While talking about and looking at the dashboards today, particularly the ZRR on the Azerbajani Wikipedia, an idea that came up was that it would be nice to see key metrics for "well-behaved searchers".
This is a heuristic we use when gathering data for analysis and manual tagging. The idea is to exclude not only bots, but also weirdos like the Discovery Search team—who are known to issue hundreds of queries in a day without clicking on any results—and other outliers. The four elements we've used, not all of which may be relevant to dashboards, are:
- Query came from the search box on <wiki>.wikipedia.org
- Exclude any IP that made more than 30 queries per day
- Include not more than one query from any given IP for any given day
- Only the <wiki>_content index was searched (except for wikis that search multiple indexes by default)

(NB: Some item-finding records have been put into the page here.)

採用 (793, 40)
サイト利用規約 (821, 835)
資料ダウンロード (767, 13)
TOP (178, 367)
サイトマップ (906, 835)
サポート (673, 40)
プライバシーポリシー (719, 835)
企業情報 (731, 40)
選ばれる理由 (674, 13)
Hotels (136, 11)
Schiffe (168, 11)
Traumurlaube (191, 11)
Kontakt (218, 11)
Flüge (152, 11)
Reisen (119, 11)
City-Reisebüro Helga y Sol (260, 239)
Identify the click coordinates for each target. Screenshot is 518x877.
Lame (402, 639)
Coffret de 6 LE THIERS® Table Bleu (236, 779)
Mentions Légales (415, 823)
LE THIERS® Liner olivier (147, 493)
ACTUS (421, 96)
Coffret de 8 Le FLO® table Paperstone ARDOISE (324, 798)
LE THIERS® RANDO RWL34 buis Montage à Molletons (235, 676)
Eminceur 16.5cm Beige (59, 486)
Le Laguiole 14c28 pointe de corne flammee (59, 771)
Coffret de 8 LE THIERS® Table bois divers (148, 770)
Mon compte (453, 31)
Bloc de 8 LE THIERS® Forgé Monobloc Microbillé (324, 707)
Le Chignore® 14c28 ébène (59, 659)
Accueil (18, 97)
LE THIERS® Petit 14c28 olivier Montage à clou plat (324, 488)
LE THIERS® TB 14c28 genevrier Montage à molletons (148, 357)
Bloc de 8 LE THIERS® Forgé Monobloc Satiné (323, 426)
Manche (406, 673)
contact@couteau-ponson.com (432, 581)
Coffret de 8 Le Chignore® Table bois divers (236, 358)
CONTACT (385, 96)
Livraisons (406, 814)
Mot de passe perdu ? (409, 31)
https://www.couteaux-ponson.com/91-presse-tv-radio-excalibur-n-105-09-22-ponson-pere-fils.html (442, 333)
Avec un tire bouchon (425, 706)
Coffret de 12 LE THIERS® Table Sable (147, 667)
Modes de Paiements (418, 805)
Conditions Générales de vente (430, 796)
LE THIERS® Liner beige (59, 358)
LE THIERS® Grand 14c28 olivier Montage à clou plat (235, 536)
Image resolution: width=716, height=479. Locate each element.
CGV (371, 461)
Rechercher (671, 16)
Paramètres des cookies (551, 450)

(1) and (2) seem reasonable for dashboards. (3) limits the input of every individual searcher to one query—could be one session, or might not be appropriate for at all for dashboards.
(4) might be hard to implement generically because some wikis search multiple indices by default, and maintaining info on this across all projects sounds like a pain.
 From Oct 23-25, 2016, the ZRR on azwiki jumped from 30-35% to ~97% and has been holding steady since. @EBernhardson checked the database and it looks like there's probably a bot that or other API user that's driving up the ZRR.